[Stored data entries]
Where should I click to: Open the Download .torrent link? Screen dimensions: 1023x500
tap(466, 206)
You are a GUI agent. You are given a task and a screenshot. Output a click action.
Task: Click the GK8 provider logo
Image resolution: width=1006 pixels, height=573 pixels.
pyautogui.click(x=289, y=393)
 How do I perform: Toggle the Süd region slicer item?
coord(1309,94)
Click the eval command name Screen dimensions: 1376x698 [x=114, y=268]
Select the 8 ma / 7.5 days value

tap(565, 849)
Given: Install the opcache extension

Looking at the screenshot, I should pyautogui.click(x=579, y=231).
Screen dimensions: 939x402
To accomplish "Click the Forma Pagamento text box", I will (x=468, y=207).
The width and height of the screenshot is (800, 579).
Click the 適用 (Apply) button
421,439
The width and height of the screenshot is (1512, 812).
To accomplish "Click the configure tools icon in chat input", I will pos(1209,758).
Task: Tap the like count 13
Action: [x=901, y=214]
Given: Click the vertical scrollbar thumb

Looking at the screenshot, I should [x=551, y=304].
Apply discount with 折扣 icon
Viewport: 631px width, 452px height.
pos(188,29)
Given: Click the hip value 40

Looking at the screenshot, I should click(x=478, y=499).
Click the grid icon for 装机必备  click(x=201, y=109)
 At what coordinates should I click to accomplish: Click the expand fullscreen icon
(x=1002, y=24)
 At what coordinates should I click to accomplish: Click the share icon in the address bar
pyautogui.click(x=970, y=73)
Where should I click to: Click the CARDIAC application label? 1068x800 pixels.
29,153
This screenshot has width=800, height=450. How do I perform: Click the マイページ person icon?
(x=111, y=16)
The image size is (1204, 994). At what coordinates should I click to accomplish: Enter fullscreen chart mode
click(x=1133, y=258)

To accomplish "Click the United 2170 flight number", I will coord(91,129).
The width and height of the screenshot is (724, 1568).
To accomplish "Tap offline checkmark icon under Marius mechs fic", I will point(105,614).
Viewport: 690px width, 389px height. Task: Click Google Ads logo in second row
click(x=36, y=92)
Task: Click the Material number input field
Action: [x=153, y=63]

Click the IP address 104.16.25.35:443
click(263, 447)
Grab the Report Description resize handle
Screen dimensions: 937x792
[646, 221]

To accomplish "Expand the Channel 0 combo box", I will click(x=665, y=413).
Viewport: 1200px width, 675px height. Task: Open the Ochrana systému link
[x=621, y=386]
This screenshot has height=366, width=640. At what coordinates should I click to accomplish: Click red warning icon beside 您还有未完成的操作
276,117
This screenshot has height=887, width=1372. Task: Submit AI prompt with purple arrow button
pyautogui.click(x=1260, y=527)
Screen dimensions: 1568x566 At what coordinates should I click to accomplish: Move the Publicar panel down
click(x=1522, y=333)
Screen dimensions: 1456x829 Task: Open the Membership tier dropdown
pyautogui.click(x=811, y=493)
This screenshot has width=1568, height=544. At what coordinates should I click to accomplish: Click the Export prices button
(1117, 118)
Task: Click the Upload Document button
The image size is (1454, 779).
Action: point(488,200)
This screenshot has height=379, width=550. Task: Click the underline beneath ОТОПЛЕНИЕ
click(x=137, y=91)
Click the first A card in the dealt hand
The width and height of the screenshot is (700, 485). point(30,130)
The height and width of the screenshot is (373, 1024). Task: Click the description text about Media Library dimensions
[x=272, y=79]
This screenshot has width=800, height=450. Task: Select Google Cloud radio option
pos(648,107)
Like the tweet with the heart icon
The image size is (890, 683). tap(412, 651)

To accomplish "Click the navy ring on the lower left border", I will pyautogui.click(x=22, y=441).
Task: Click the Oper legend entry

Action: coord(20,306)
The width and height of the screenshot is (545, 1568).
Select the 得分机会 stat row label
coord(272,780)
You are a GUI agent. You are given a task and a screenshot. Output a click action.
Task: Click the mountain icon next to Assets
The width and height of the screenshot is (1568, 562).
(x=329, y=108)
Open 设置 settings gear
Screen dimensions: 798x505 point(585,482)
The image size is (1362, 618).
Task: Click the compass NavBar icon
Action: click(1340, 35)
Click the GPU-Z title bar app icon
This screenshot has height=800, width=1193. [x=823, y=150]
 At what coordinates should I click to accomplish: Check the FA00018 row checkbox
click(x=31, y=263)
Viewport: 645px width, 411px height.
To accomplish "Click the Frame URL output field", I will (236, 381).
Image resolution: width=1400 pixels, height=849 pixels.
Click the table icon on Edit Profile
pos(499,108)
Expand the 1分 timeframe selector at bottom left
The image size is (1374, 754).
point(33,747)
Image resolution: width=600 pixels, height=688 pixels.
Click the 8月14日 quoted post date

Exercise objective — Go through the records from the first line and copy each one exactly, ending after the line that contains "Task: Click the GK8 provider logo". Give nothing else.

Task result —
Where should I click to: Open the Download .torrent link? Screen dimensions: 1023x500
tap(466, 206)
You are a GUI agent. You are given a task and a screenshot. Output a click action.
Task: Click the GK8 provider logo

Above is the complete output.